WORKING DATA:
....................

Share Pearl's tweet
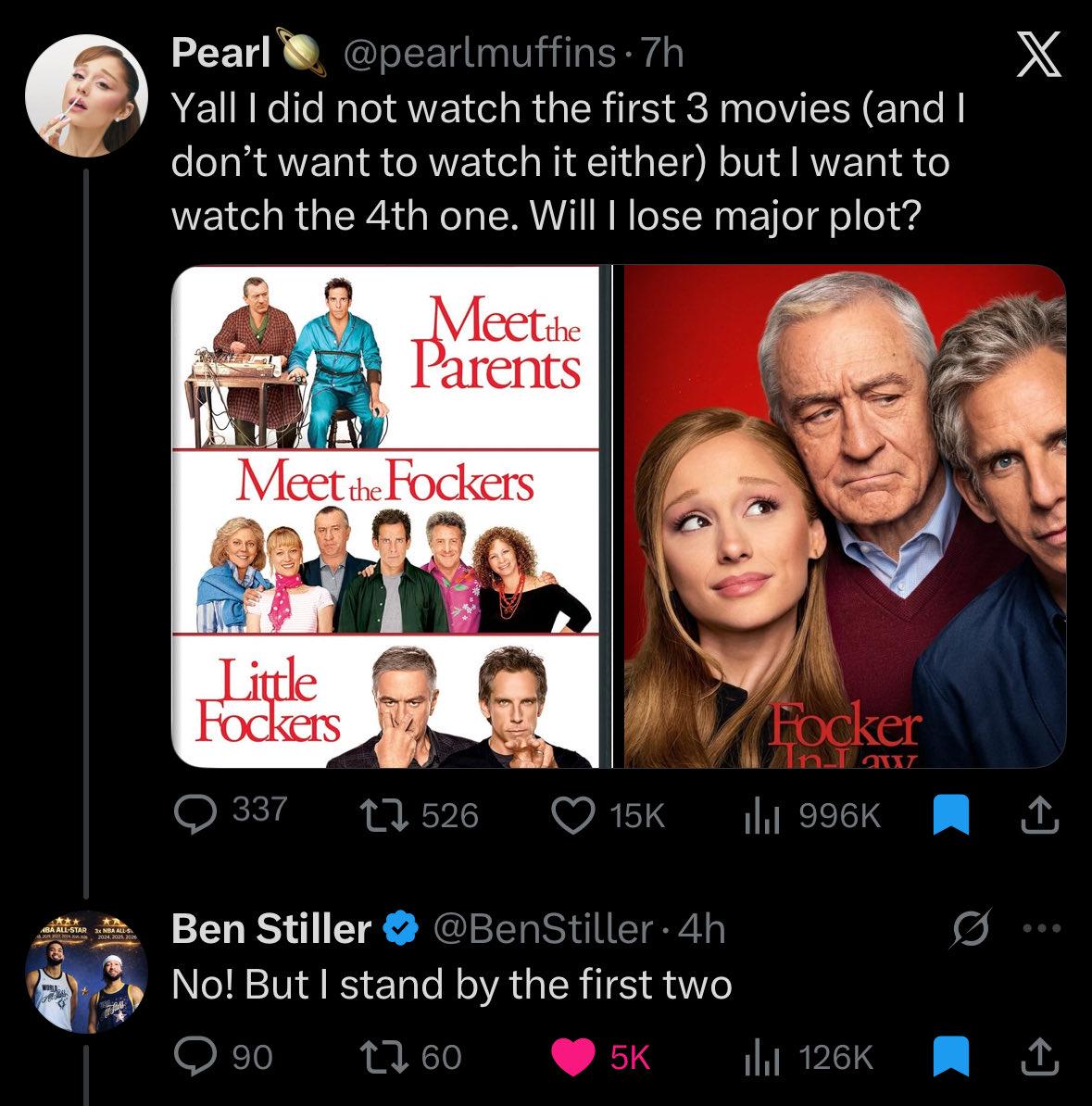The width and height of the screenshot is (1092, 1106). pyautogui.click(x=1038, y=815)
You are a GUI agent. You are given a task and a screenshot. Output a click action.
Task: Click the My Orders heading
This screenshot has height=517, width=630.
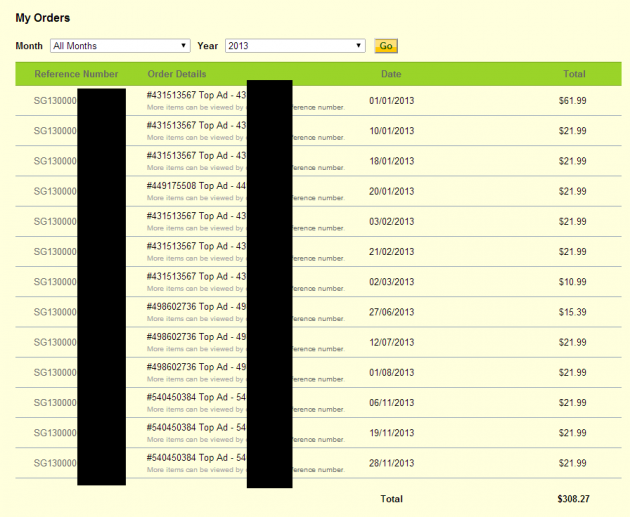click(42, 18)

....................

PROBLEM REQUIREMENTS: If a picture appears among the entries, omit it and reproduce everything else exactly.

RESULT OF THIS TASK:
Share Pearl's tweet
The width and height of the screenshot is (1092, 1106). pyautogui.click(x=1038, y=815)
You are a GUI agent. You are given a task and a screenshot. Output a click action.
Task: Click the My Orders heading
This screenshot has height=517, width=630.
click(42, 18)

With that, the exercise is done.